Joined as XGIMI’s 7th US employee to rebuild the Americas ERP system and introduce AI-powered automation. Deployed a multi-agent system on OpenClaw — with Claude as the LLM backend and n8n as the workflow layer — that automated financial reconciliation, demand forecasting, and inventory optimization.
XGIMI makes premium home projectors — $800–$2,500 devices sold through Amazon, Best Buy, and direct-to-consumer. The US operation runs lean: seven people managing a $15M+ revenue stream across sales, operations, and finance.
When I joined in July 2024, the ERP system was a patchwork of SAP modules, manual spreadsheets, and tribal knowledge. Financial reconciliation took 3 days per month. Demand forecasting was gut feel.
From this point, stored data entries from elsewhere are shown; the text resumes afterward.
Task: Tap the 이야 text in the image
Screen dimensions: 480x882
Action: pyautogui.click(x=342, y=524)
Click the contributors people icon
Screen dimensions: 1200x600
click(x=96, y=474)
I was brought in to fix the foundation and build the AI layer on top.
I’m the sole PM for both the ERP re-architecture and the AI pipeline. I report to the VP of Operations and work directly with our SAP consultant, a contract data engineer, and the finance team. I also write production code — I built and deployed the agent pipelines myself — writing production code with Claude Code, deployed on OpenClaw.
Mornings are ERP — SAP configuration, data migration, process mapping with Finance and Ops. Afternoons are AI — designing agent architectures, writing prompts, testing reconciliation outputs, and building the n8n automation layer. I ship code alongside specs.
XGIMI’s Americas operation was growing faster than its systems could handle. Financial reconciliation — matching Amazon payouts, Best Buy remittances, DTC orders, and SAP records — took the finance team 3 full days every month. Demand forecasting was a monthly meeting where people guessed. Inventory allocation across 5 locations was managed in a shared Google Sheet.
3-day monthly reconciliation
No automated demand signals
5-location inventory blind spots
I mapped every data flow, identified every manual handoff, and rebuilt the system in layers — ERP foundation first, then AI automation on top.
The system I built on OpenClaw isn’t a dashboard — it’s an autonomous multi-agent pipeline. Four AI agents work in coordination: the reconciliation agent processes financial data nightly, the forecasting agent updates demand signals weekly, the inventory agent monitors stock continuously, and the reporting agent synthesizes everything into executive-ready outputs. Human review is built in at every critical decision point.
We evaluated building custom ML models for reconciliation. Claude won — it handled the messy, unstructured matching (partial payments, split shipments, promotional adjustments) that rule-based systems and fine-tuned models couldn’t parse. And I could iterate on prompts in hours, not retrain models over weeks.
Instead of one large automation, I built four specialized agents that communicate through structured handoffs. Each agent has a clear scope, its own error handling, and can be updated independently. When the reconciliation logic needed to change for a new marketplace, I updated one agent without touching the others.
Every agent output goes through a confidence scoring system. High-confidence actions (>95%) execute automatically. Everything else gets flagged for human review. This isn’t a limitation — it’s the architecture. Finance trusts the system because they know it won’t make decisions it isn’t sure about.
The first version of the reconciliation agent was technically impressive but practically useless. I had optimized for matching accuracy without understanding how the finance team actually worked. They didn’t need perfect matches — they needed the agent to surface the 5% of transactions that were genuinely ambiguous, with enough context to resolve them in under a minute. I rebuilt the output layer to match their workflow: a daily exception report ranked by dollar impact, with one-click resolution paths. Adoption went from skeptical to dependent in two weeks.
Nobody at XGIMI requested an AI system. I had to prove value before I could propose it.
Shadowed Finance for a week. Documented every manual step in reconciliation. Made the cost of the status quo undeniable
Built the first reconciliation agent in 3 days — Claude Code as the dev tool, OpenClaw as the runtime. Ran it against real data and showed Finance the results side-by-side with their manual output
Once reconciliation worked, the forecasting and inventory teams asked to be next. Pull, not push
Built an internal wiki documenting every agent’s logic, inputs, outputs, and failure modes. Made the system transferable, not dependent on me
The goal was never “build an AI system” — it was fix an ERP that couldn’t scale. Once the work broke down into pattern matching and data transformation, agents were the obvious architecture. Shipping it solo with Claude Code compressed months of data engineering into weeks.
I would have involved Finance from day one of the agent build, not after the first version was done. The technical architecture was right, but the output format was wrong because I hadn’t watched them work closely enough. I’d also invest earlier in monitoring and alerting — we had a silent failure on the inventory agent for 48 hours before anyone noticed. The system needs to tell you when it’s broken, not wait for you to check.